2

I am looping through a potentially huge (millions of items) dataset (stored on disk) and pulling out selected items which I am adding to a List<T>. When I add an item to the list, I put a lock around it, as there are other threads accessing the list.

I am trying to decide between two possible implementations:

1) Lock the list every time I need to add an item.

2) Use a temporary list that I add items to as I find them, and then use List<T>.AddRange() to add the items in that list in a chunk (e.g. when I have found 1000 matches). This results in needing to request a lock on the list less often, but if AddRange() only increases the capacity enough to exactly accommodate the new items then the list will end up being re-sized a lot more times.

My question is this: As I understand it, adding items one at a time will cause the internal capacity of a List<T> to double in size every time the capacity is reached, but I don't know how List<T>.AddRange() behaves. I would assume that it only adds enough capacity to accommodate the new items, but I can't find any way to confirm this.

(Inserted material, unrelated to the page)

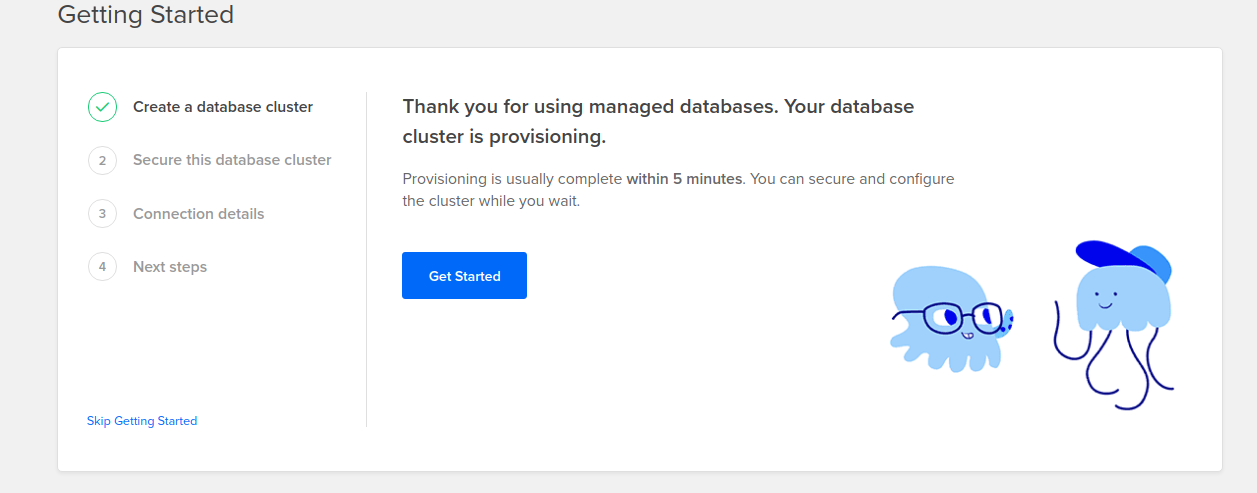Open the "Secure this database cluster" step
Screen dimensions: 1257x493
click(x=232, y=160)
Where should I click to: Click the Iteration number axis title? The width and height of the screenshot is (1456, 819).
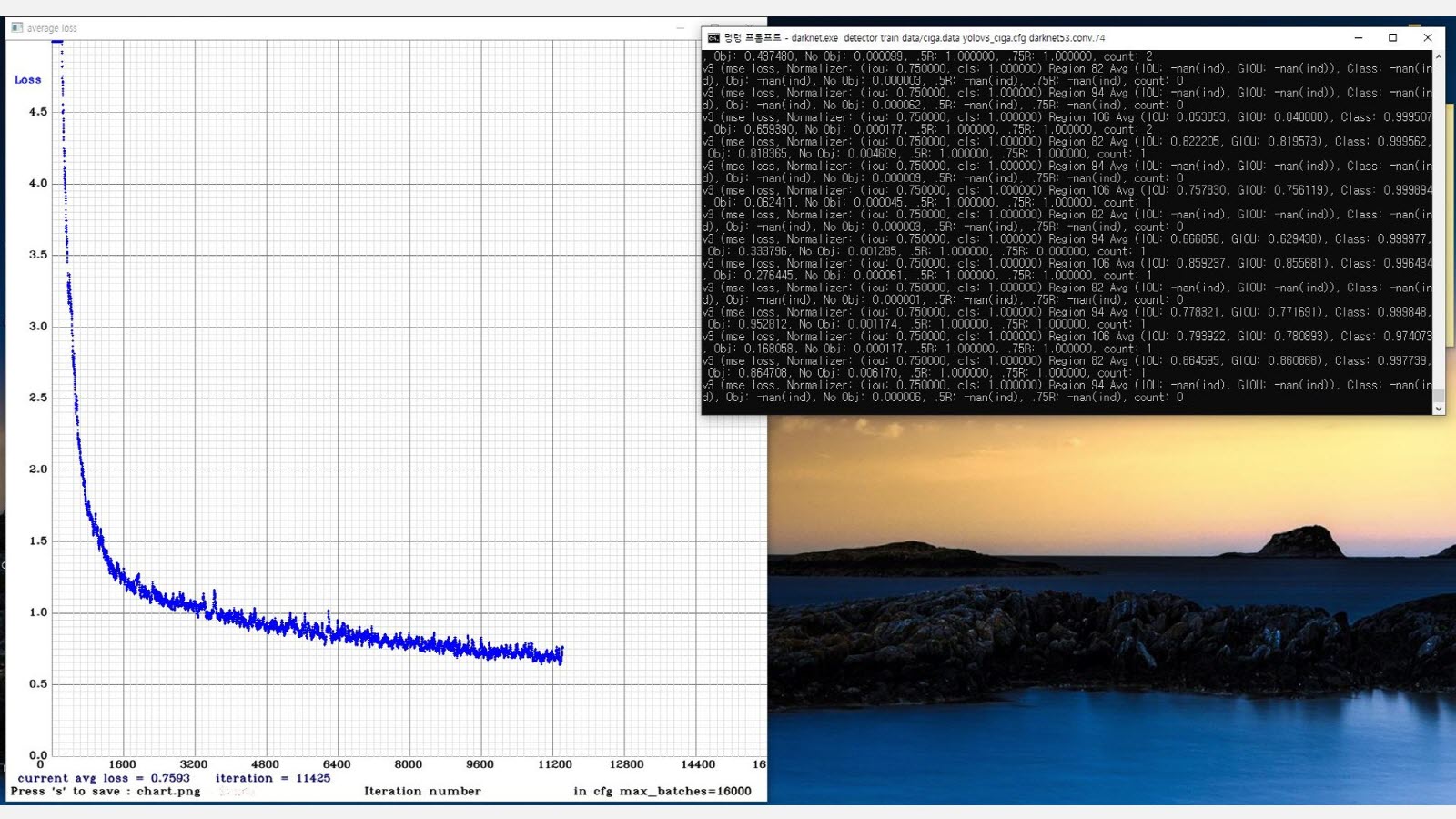tap(422, 792)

The description of how the capacity is increased on MSDN is almost identical for Add() and AddRange(), except that for AddRange it says that if the new count is greater than the capacity the capacity is increased rather than if the Count is already the same as the capacity.
To me this reads as if using AddRange() to add enough items to go over the current capacity would cause the capacity to be increased in the same way that going over the current capacity using Add() would.

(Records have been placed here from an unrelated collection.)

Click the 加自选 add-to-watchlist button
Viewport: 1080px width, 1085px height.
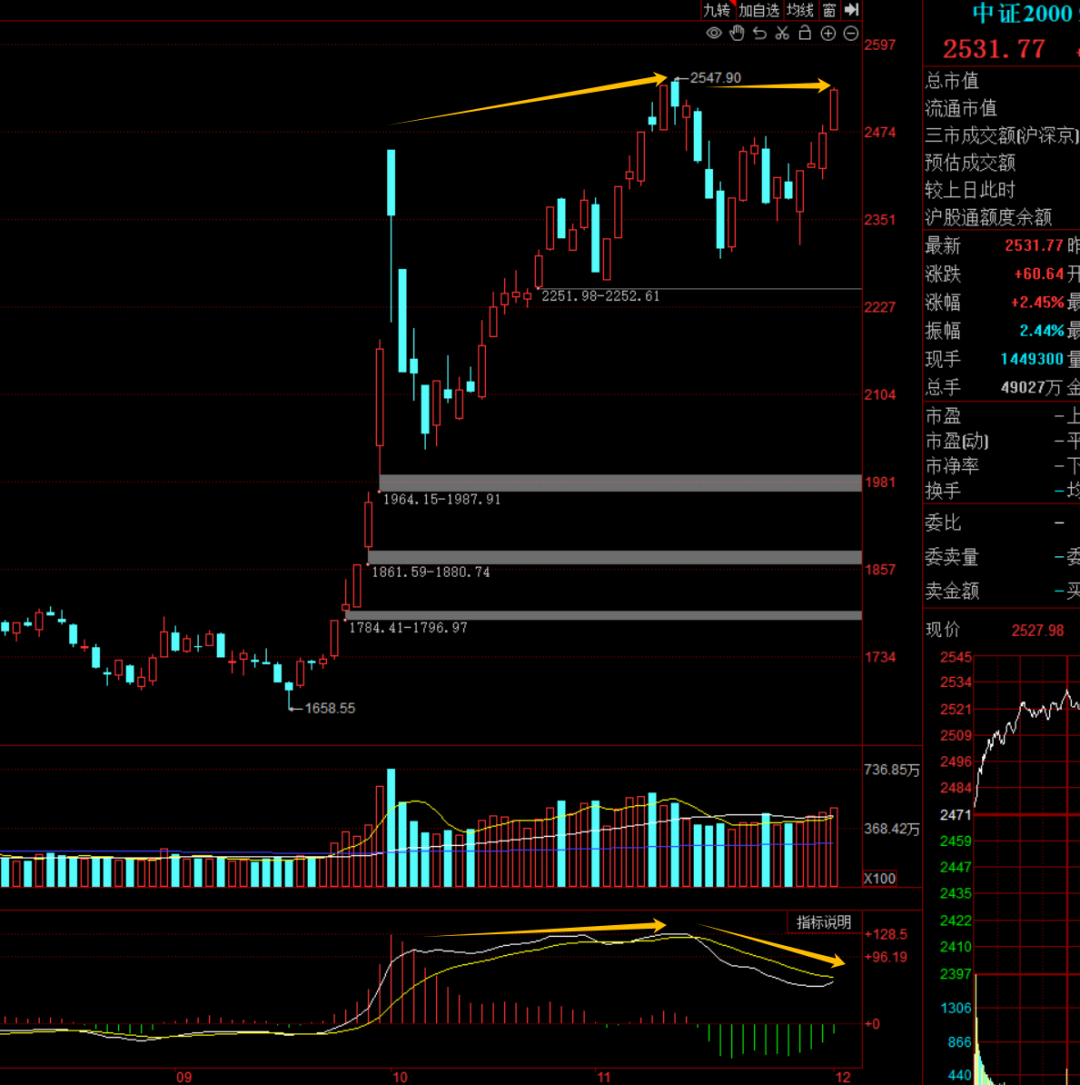[x=759, y=10]
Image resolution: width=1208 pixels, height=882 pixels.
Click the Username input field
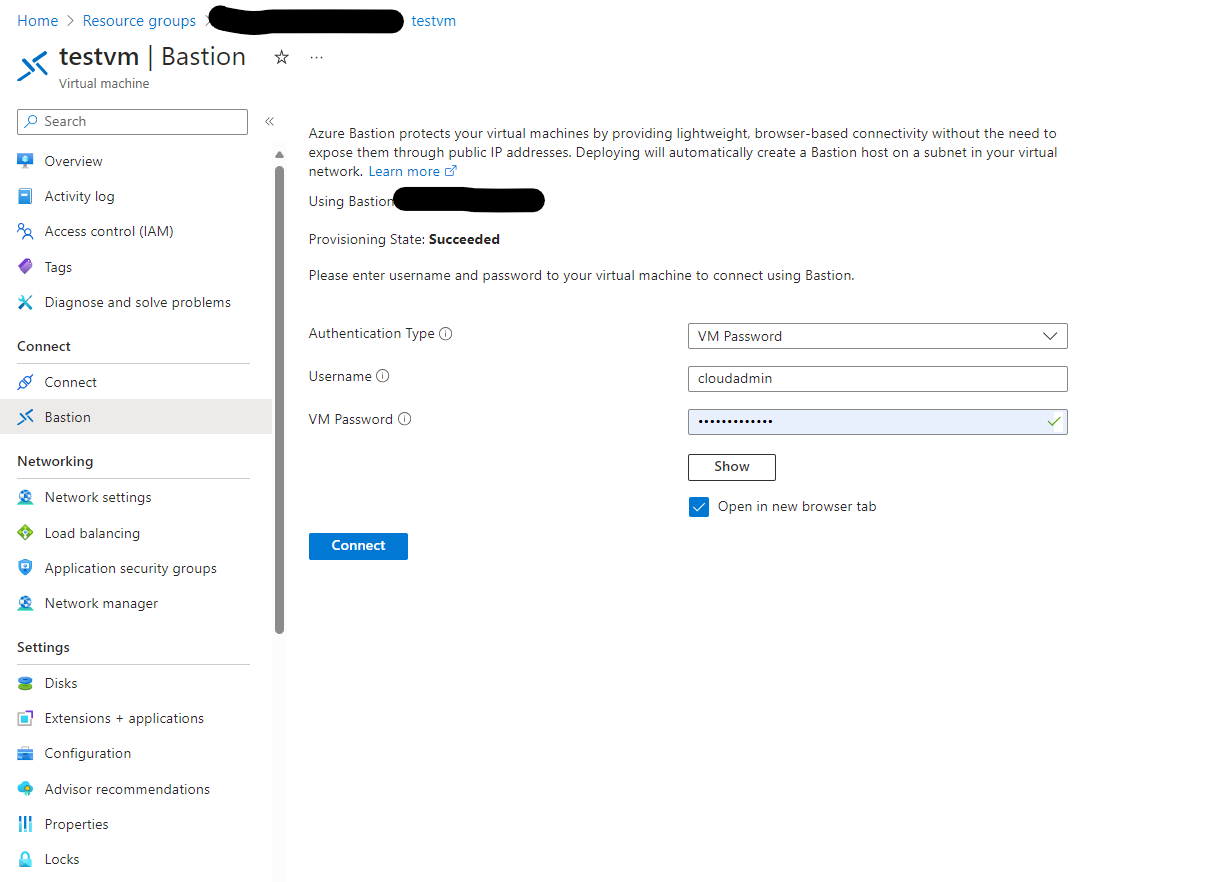tap(877, 379)
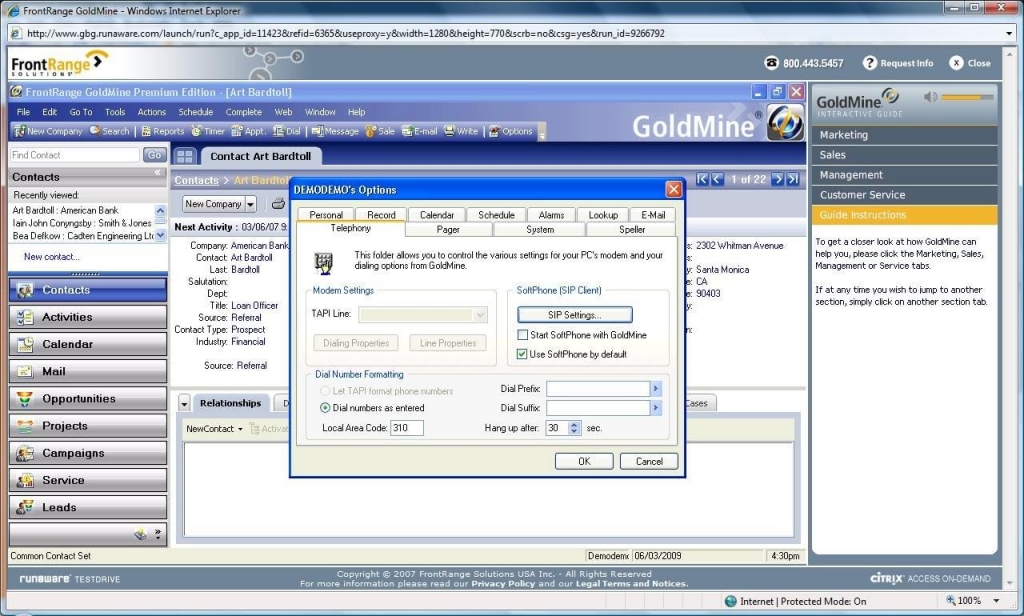Enable Start SoftPhone with GoldMine
Viewport: 1024px width, 616px height.
click(522, 335)
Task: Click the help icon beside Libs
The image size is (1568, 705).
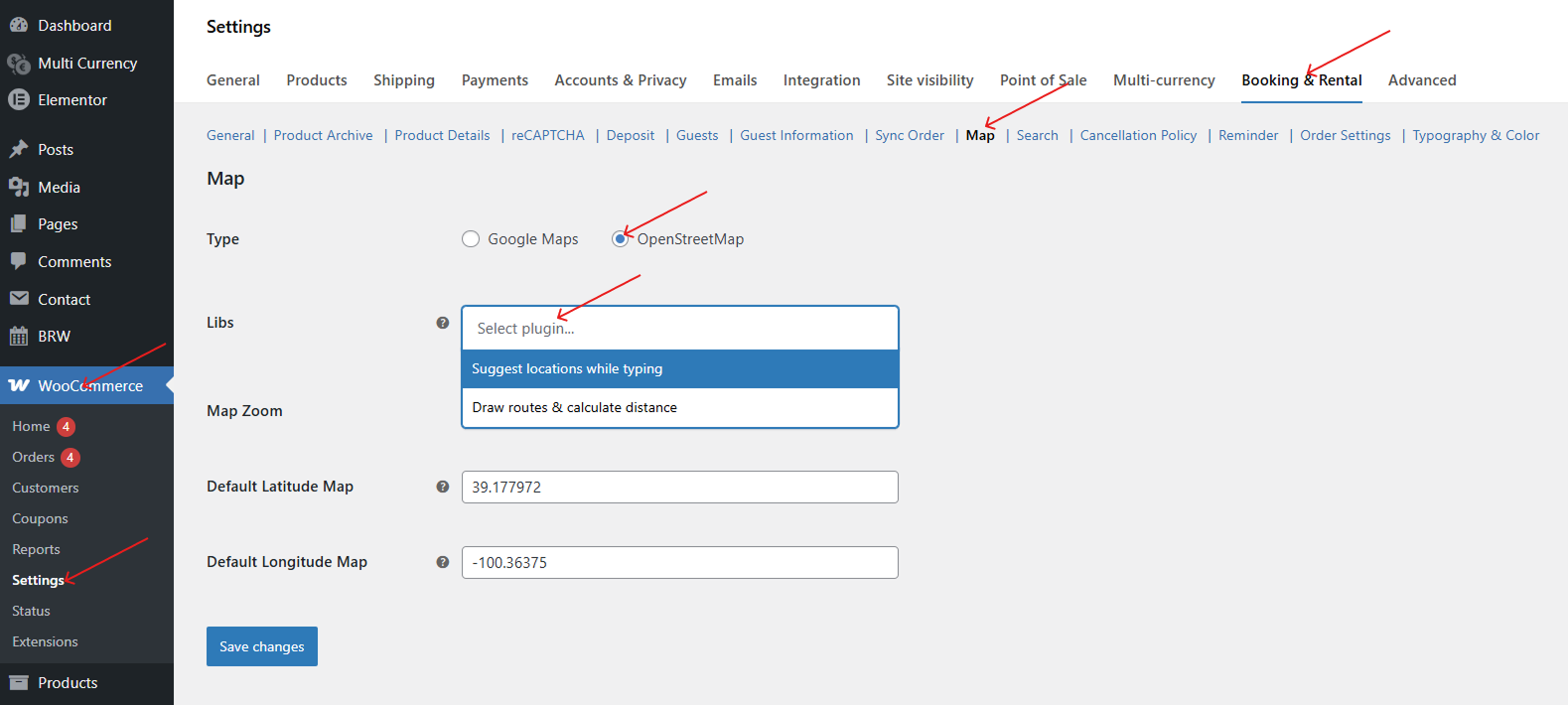Action: point(443,323)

So, will adding items using List<T>.AddRange() in a chunk large enough to exceed the current capacity cause the capacity to increase only enough to accommodate the new items, or will it cause the capacity to double? Or does it do something else that I've not even considered?

Hopefully this is clear enough without any code samples as it is a general question about how List<T> is implemented, but if not I will add any that will make my question clearer. As mentioned, I've read the MSDN documentation and couldn't find a clear answer. I searched for any similar questions on here as well and couldn't find any, but if there's one I've missed please point me to it!

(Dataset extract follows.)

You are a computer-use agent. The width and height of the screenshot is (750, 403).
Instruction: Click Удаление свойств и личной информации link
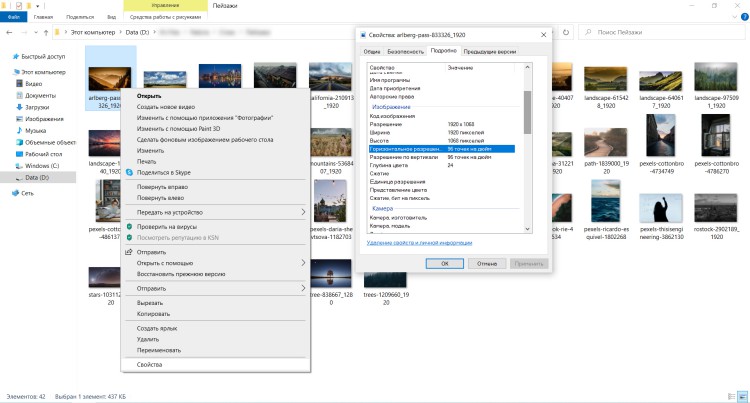[x=419, y=243]
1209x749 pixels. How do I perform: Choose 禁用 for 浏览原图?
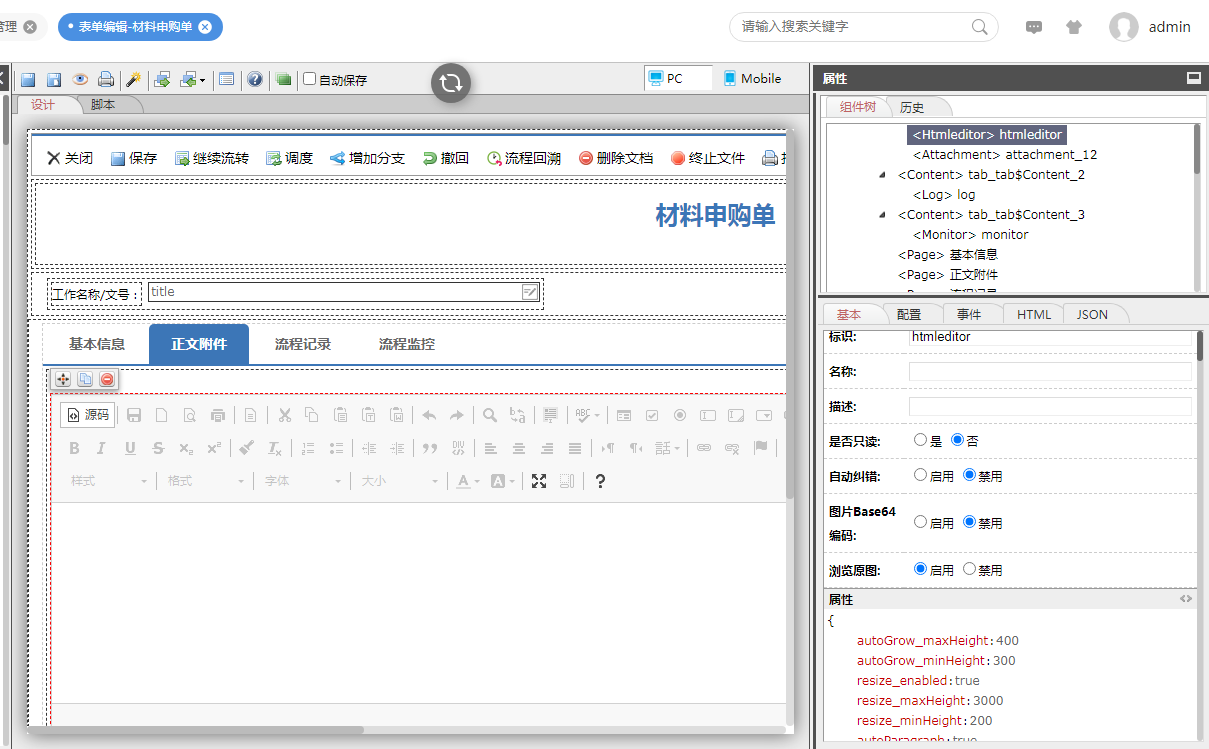tap(969, 569)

  • [This question](http://stackoverflow.com/questions/2123161/listt-addrange-implementation-suboptimal?rq=1) may also be relevant if you're concerned about performance – Mgetz Sep 02 '13 at 12:24

3 Answers3

7

As long as the collection passed as AddRange parameter implements ICollection<T> the array size is incremented just once:

ICollection<T> collection2 = collection as ICollection<T>;
if (collection2 != null)
{
    int count = collection2.Count;
    if (count > 0)
    {
        this.EnsureCapacity(this._size + count);

    // (...)

otherwise standard enumeration and Insert method call for each element is done:

}
else
{
    using (IEnumerator<T> enumerator = collection.GetEnumerator())
    {
        while (enumerator.MoveNext())
        {
            this.Insert(index++, enumerator.Current);
        }
    }
}

Edit

Look into EnsureCapacity method:

private void EnsureCapacity(int min)
{
    if (this._items.Length < min)
    {
        int num = (this._items.Length == 0) ? 4 : (this._items.Length * 2);
        if (num > 2146435071)
        {
            num = 2146435071;
        }
        if (num < min)
        {
            num = min;
        }
        this.Capacity = num;
    }
}

It increases the array size by Max(old_size * 2, min), and because it's being called with min = old_size + count the final array size after AddRange call will be set to Max(old_size * 2, old_size + count) - it will wary on current List<T> size and size of collection that is added using AddRange method.

MarcinJuraszek
  • 124,003
  • 15
  • 196
  • 263
  • 2
    I assume this is copypasta from the reference source? – Mgetz Sep 02 '13 at 12:22
  • @Mgetz I used ILSpy to look inside mscorelib.dll, but don't think the source will differ. – MarcinJuraszek Sep 02 '13 at 12:23
  • Thanks for your answer. I'm aware that it only increases the array size once, I want to know how much it increases the array by: if it only increases it by the size of the collection being added or if it doubles it like it does when exceeding the current capacity with Add(). Sorry if that wasn't clear! Judging from the EnsureCapacity line, it looks like it only increases the capacity to be just big enough to contain the added items? – phoebelmurphy Sep 02 '13 at 12:24
  • @phoebelmurphy my comment above was as much curiosity as it was a hint that you should take a look at the reference source or use ILSpy like Marcin did that should answer your question. – Mgetz Sep 02 '13 at 12:25
  • @phoebelmurphy I've updated my answer. Hope it's clear enough now. – MarcinJuraszek Sep 02 '13 at 12:29
3

The capacity is increased in the same way as with Add. This is not explicitly mentioned in the documentation, but a look at the source code shows that both Add and AddRange internally use EnsureCapacity.

Daniel Hilgarth
  • 171,043
  • 40
  • 335
  • 443
0

AddRange will only increase the size only to the necessary amount. So in the AddRange function you could find something like the following code:

if(capacity < count + items.Count)
{
  capacity = count + items.Count;
}

Edit: Turns out the items might be added one by one.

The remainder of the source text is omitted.